Creagrutus hysginus
- Conservation status: Vulnerable (IUCN 3.1)

Scientific classification
- Kingdom: Animalia
- Phylum: Chordata
- Class: Actinopterygii
- Order: Characiformes
- Family: Stevardiidae
- Genus: Creagrutus
- Species: C. hysginus
- Binomial name: Creagrutus hysginus Harold, Vari, Machado-Allison & Provenzano, 1994

= Creagrutus hysginus =

- Genus: Creagrutus
- Species: hysginus
- Authority: Harold, Vari, Machado-Allison & Provenzano, 1994
- Conservation status: VU

Species of fish

Creagrutus hysginus is a species of freshwater ray-finned fish, a characin, belonging to the family Stevardiidae.

==Distribution==

It is native to South America, occurring in rivers that drain into the Gulf of Paria in the states of Sucre and Monagas, northeastern Venezuela. The Gulf of Paria is a semi‑enclosed inland sea bordered by Venezuela and Trinidad, connected to the Caribbean through narrow straits. Its tributary rivers descend from the coastal ranges and lowland valleys of northeastern Venezuela, creating a dynamic freshwater–marine interface. These drainages sustain diverse aquatic habitats, including estuarine zones, mangroves, and floodplain systems, which support high biodiversity and provide critical nursery grounds for numerous fish species.
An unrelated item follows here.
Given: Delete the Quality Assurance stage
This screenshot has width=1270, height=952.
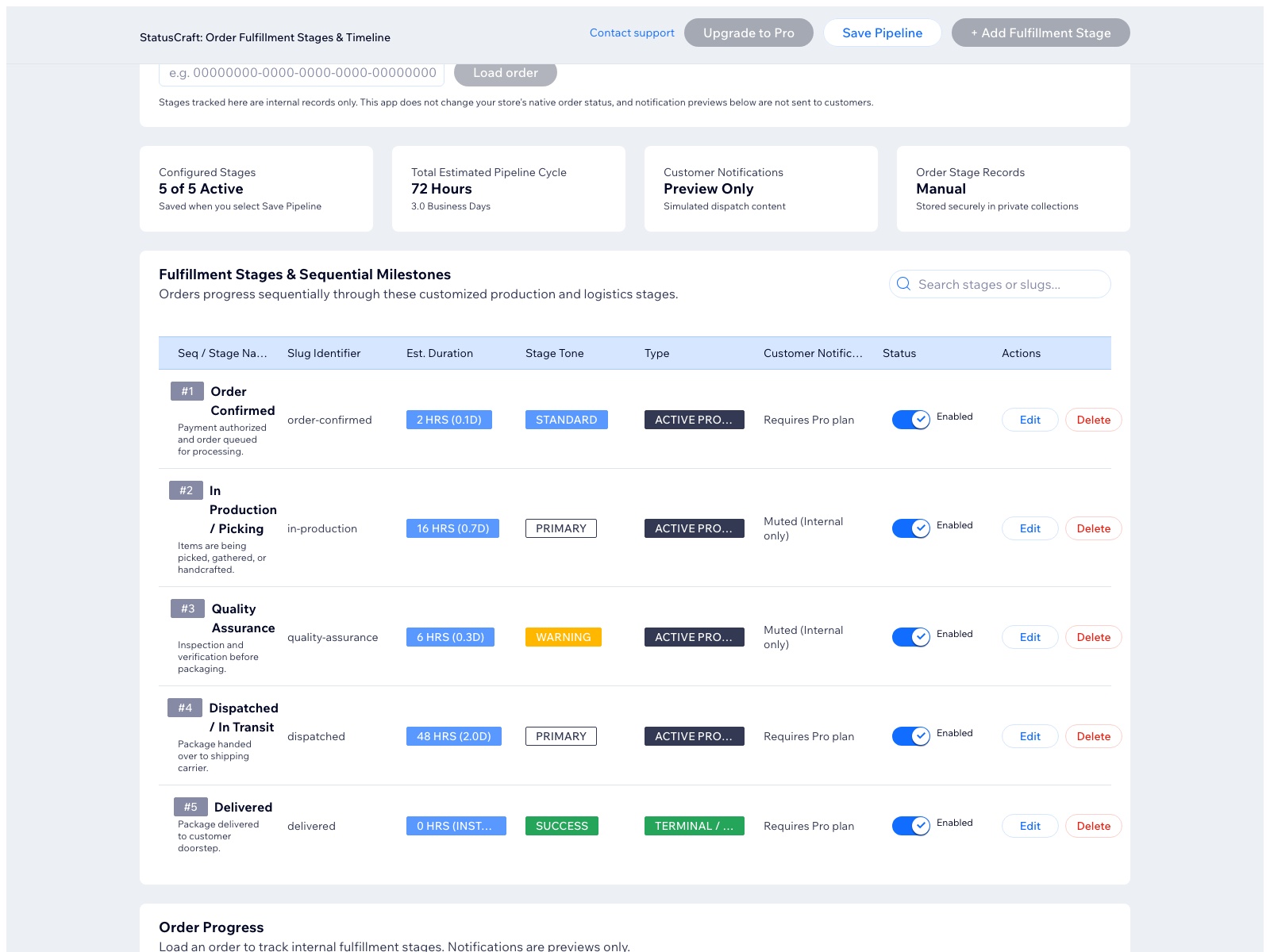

The region is recognized as both ecologically and economically significant, serving as a corridor between continental river systems and coastal marine environments. The species’ occurrence in these tributaries highlights its role within one of the most distinctive hydrological and biogeographic settings of northern South America.

==Size==
This the maximum length of the shell is 5.6 cm.

==Etymology==
The species name derives from the Greek hýsginon (ὕσγινον), meaning ‘crimson’ or ‘scarlet dye,’ in reference to the distinctive coloration of its adipose fin.